One (1) 50 dollar coin, pattern
United States, 1877
Obverse Image: Left-facing Liberty wearing a coronet. 13 stars.
Obversre Text: LIBERTY / 1877
Reverse Image: A modified heraldic eagle with a shield over chest, holding a double scroll, clutching arrows and branch. Rays and stars above eagle.
Reverse Text: UNITED STATES OF AMERICA / FIFTY DOLLARS / IN GOD WE TRUST / E PLURIBUS UNUM
Some twenty years after the private sector had abandoned the idea of a fifty-dollar gold piece in the mid-1850s, the Philadelphia Mint considered the possibility of a federal coin of this denomination. There was even talk of a "union," or hundred-dollar coin, and a drawing or two has survived to suggest what the Mint had in mind. But in the end, no such coin was ever produced.

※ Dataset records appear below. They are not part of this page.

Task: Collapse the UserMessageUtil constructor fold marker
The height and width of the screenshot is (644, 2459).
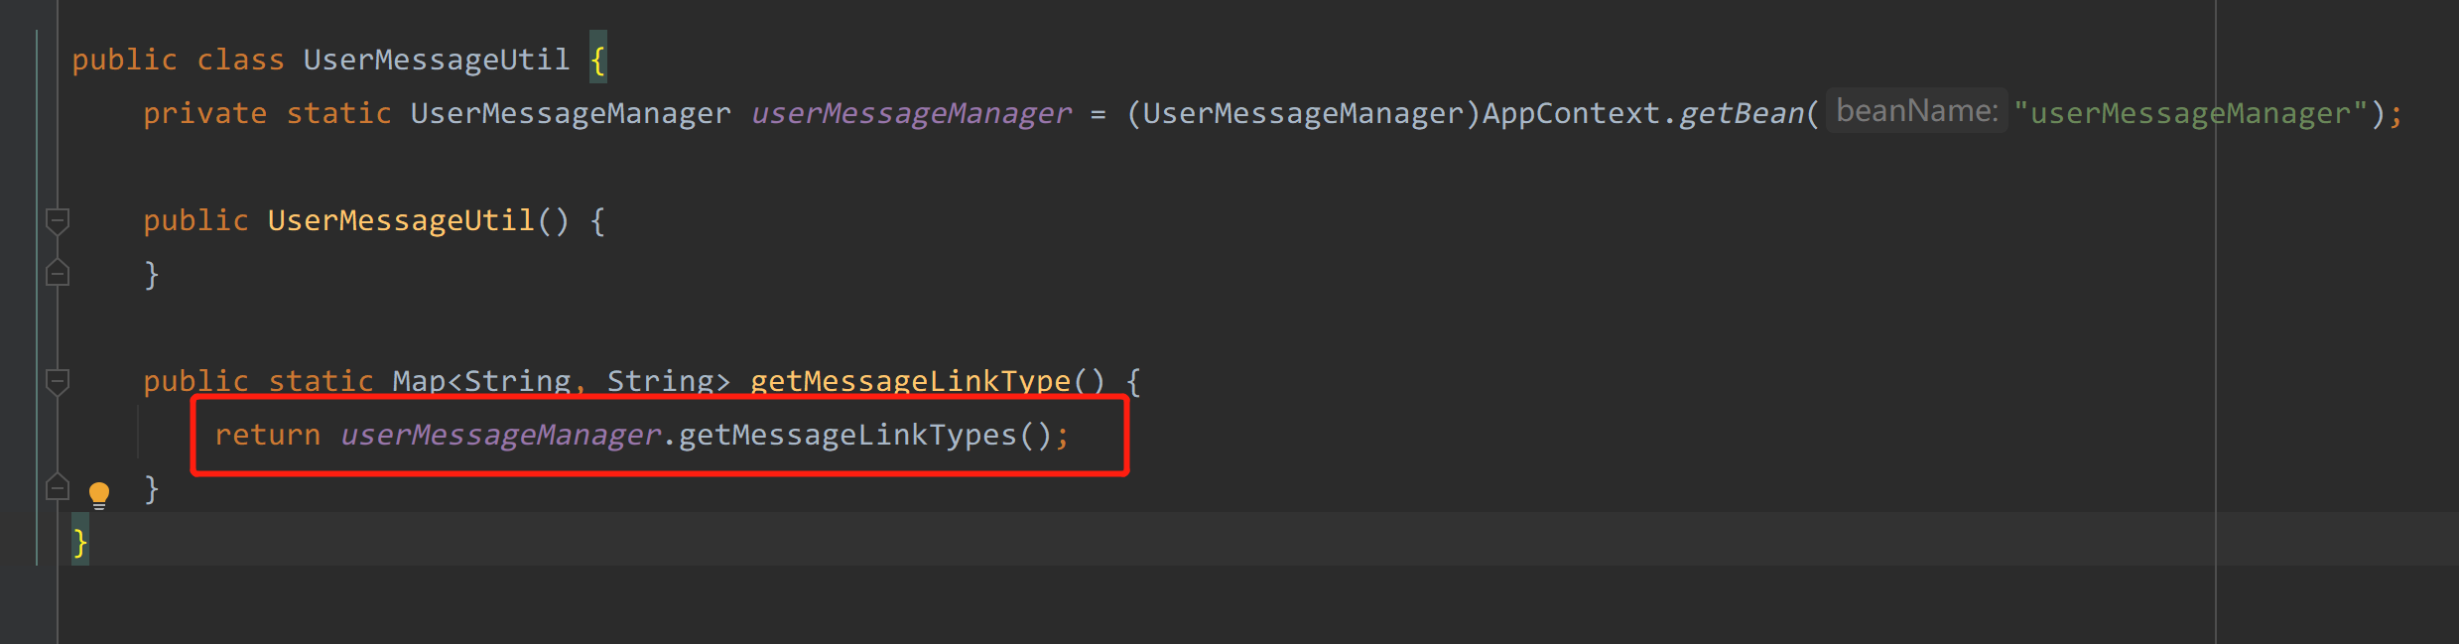Action: point(58,220)
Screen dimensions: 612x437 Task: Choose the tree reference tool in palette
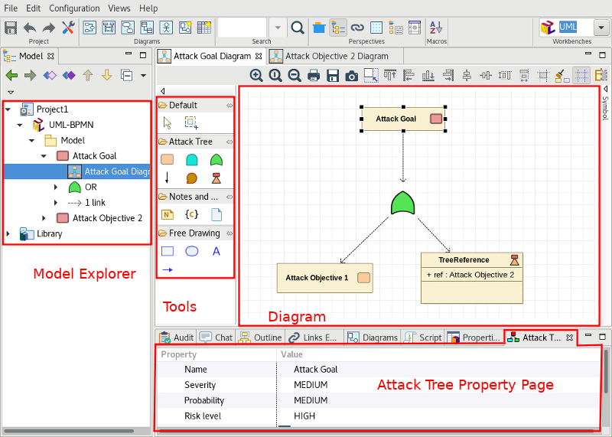(x=216, y=178)
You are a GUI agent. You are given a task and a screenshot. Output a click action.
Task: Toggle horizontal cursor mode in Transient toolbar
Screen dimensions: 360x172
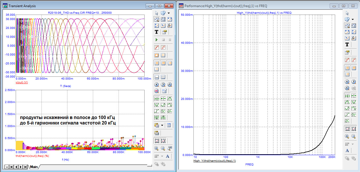(157, 77)
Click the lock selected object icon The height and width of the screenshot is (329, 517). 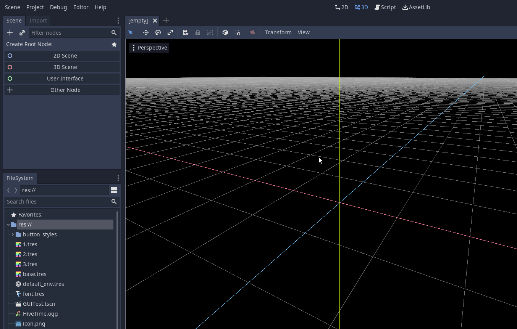point(198,32)
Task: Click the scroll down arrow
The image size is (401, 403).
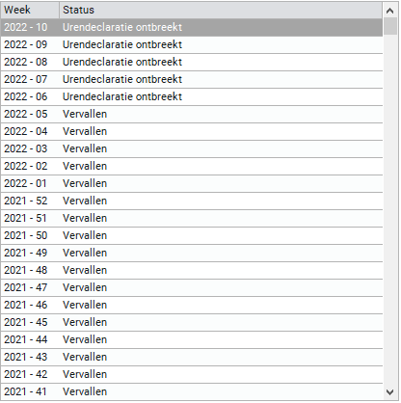Action: click(x=390, y=392)
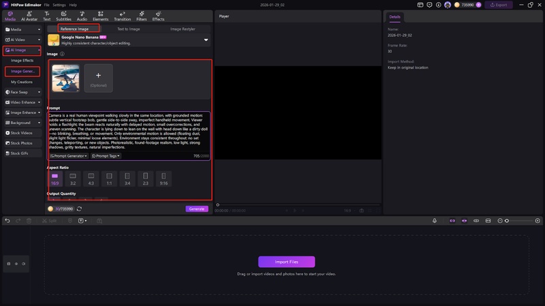Expand the Face Swap sidebar section
Screen dimensions: 545x306
(22, 92)
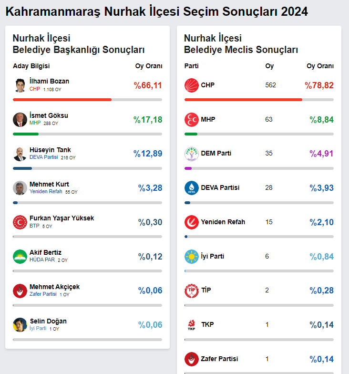The image size is (349, 374).
Task: Click the BTP logo beside Furkan Yaşar Yüksek
Action: pyautogui.click(x=20, y=222)
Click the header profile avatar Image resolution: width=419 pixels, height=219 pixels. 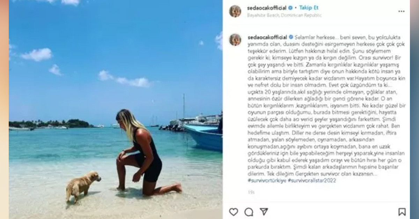(235, 11)
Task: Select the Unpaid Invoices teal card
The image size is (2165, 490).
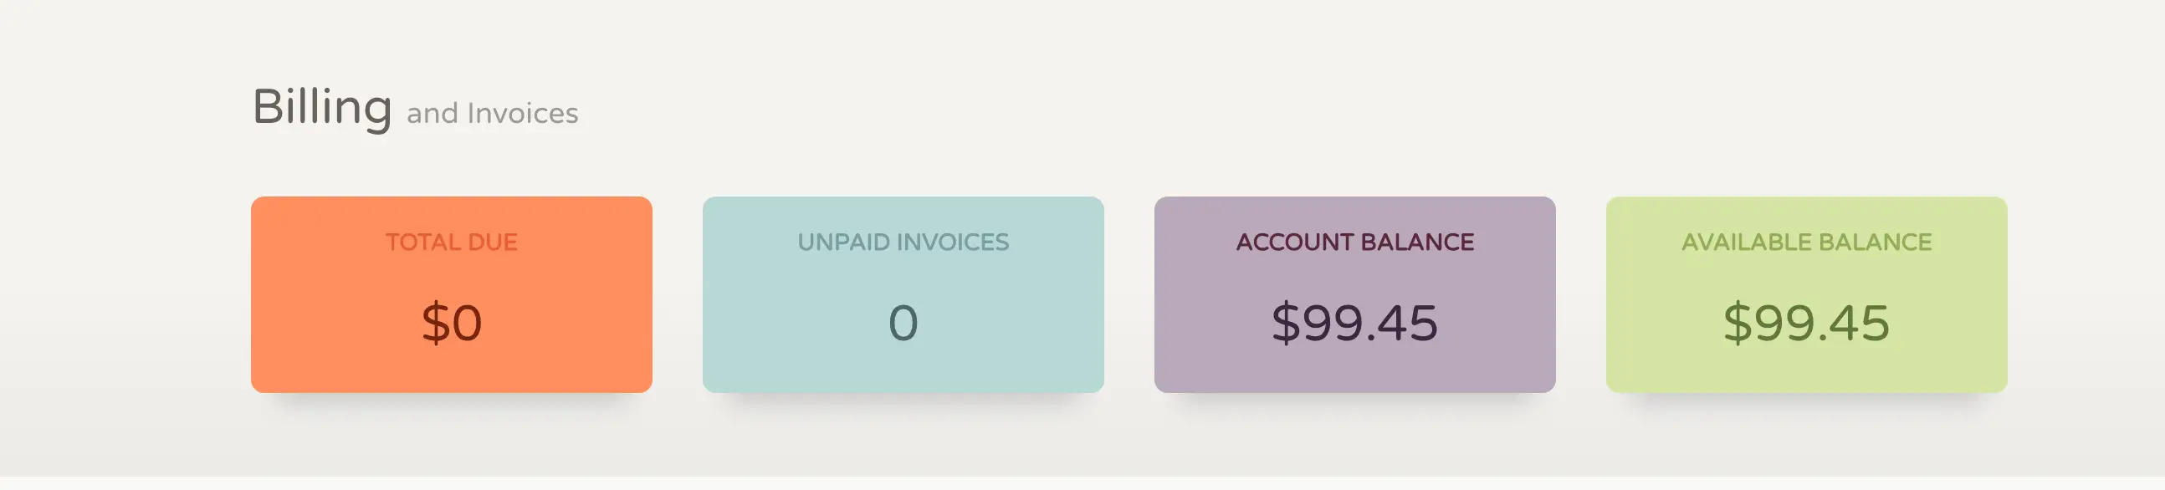Action: click(903, 294)
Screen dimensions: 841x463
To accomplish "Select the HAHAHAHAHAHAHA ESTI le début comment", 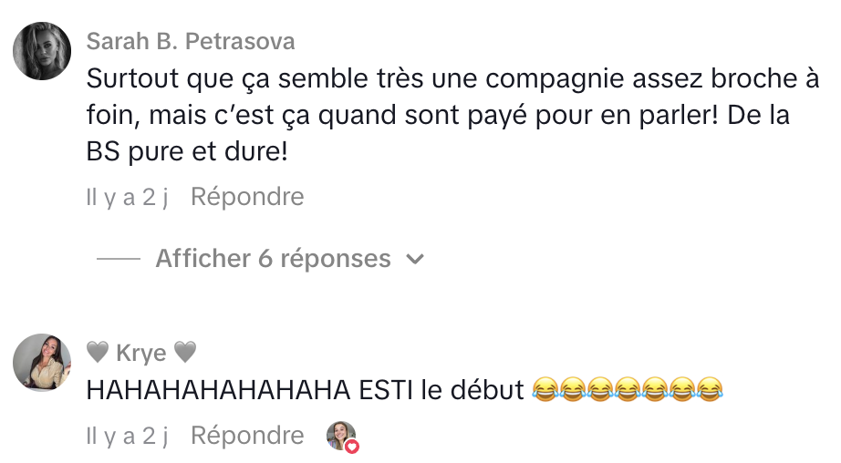I will pos(306,391).

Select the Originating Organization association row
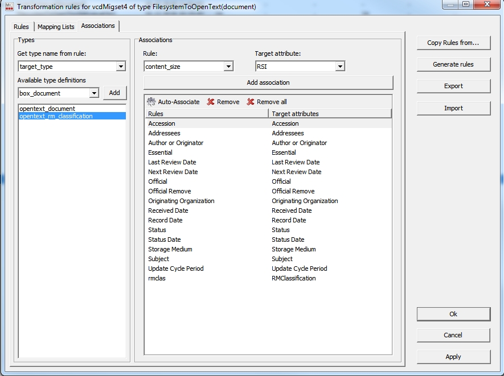pos(181,201)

The project went a bit farther in the case of the "half-union." Dies were prepared, the work of William Barber (father of the eventual Mint Chief Engraver Charles E. Barber).
Barber's obverse and reverse designs look vaguely akin to Longacre's work for the double eagle. A few patterns were struck in copper and two in gold; the latter share a reverse die but each has a slightly different obverse die. The project was abandoned soon afterwards, as it became apparent that the new coin simply wasn't needed.